「manner」という言葉、学校で「マナー」として覚えた人も多いと思います。英語では少し幅広い意味を持っていて、単数形と複数形でニュアンスが変わるのがポイントです。
まず単数形の「manner」。これは「やり方」「方法」という意味で使われます。たとえば「He spoke in a friendly manner.」といえば「彼は親しげな方法(態度)で話した」ということ。ここでは「style」や「way」と近いイメージです。また、「in a manner of speaking」といえば「言ってみれば」という慣用表現にもなります。
一方で複数形の「manners」になると意味が変わり、「礼儀作法」「行儀」といった意味になります。「You should mind your manners.」は「礼儀をわきまえなさい」という意味ですね。子ども向けのしつけの場面などでよく耳にする表現です。
さらに「manners」には「態度」というニュアンスもあります。「He has bad manners.」といえば「彼は行儀が悪い」ですが、単に礼儀作法だけでなく、日常の振る舞い全般を含めていることも多いです。

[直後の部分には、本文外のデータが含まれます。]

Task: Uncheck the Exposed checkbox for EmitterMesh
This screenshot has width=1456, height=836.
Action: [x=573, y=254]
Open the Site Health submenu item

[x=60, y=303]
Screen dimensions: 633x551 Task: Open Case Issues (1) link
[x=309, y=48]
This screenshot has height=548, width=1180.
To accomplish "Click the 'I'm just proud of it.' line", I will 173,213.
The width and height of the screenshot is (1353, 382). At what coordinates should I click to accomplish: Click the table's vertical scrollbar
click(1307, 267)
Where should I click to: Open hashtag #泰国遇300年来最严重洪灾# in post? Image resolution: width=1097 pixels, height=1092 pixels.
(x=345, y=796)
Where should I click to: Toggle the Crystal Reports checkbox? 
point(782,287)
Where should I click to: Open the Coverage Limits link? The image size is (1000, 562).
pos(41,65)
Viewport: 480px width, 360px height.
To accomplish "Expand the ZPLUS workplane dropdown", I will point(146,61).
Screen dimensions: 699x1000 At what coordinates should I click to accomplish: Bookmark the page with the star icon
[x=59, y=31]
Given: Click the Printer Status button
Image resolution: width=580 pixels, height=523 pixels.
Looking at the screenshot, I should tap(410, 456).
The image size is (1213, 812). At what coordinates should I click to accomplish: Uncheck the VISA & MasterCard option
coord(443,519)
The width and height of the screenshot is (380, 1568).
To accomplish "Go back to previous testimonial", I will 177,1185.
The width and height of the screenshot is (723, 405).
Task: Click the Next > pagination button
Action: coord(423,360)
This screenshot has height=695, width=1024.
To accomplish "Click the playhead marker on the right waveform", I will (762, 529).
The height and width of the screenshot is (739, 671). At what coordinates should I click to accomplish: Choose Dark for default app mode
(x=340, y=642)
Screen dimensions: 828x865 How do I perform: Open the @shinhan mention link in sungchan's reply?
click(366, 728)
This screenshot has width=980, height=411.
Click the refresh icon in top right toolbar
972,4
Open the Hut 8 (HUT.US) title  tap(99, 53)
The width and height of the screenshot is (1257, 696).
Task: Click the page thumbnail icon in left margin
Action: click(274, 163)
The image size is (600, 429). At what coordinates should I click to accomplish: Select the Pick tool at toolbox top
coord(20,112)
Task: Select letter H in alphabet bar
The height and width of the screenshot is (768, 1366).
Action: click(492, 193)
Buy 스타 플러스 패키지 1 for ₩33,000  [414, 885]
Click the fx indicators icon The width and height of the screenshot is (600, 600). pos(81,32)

面白いことに、「the manner in which〜」という形では「〜の方法で」という少し堅めの表現になり、論文やフォーマルな文章でよく使われます。
まとめると、「manner」は「方法・やり方」、「manners」は「礼儀・行儀」。日本語の「マナー=礼儀」というイメージだけだと片手落ちになってしまいます。同じ単語でも形によって意味が変わるのは、英語らしい奥深さですね。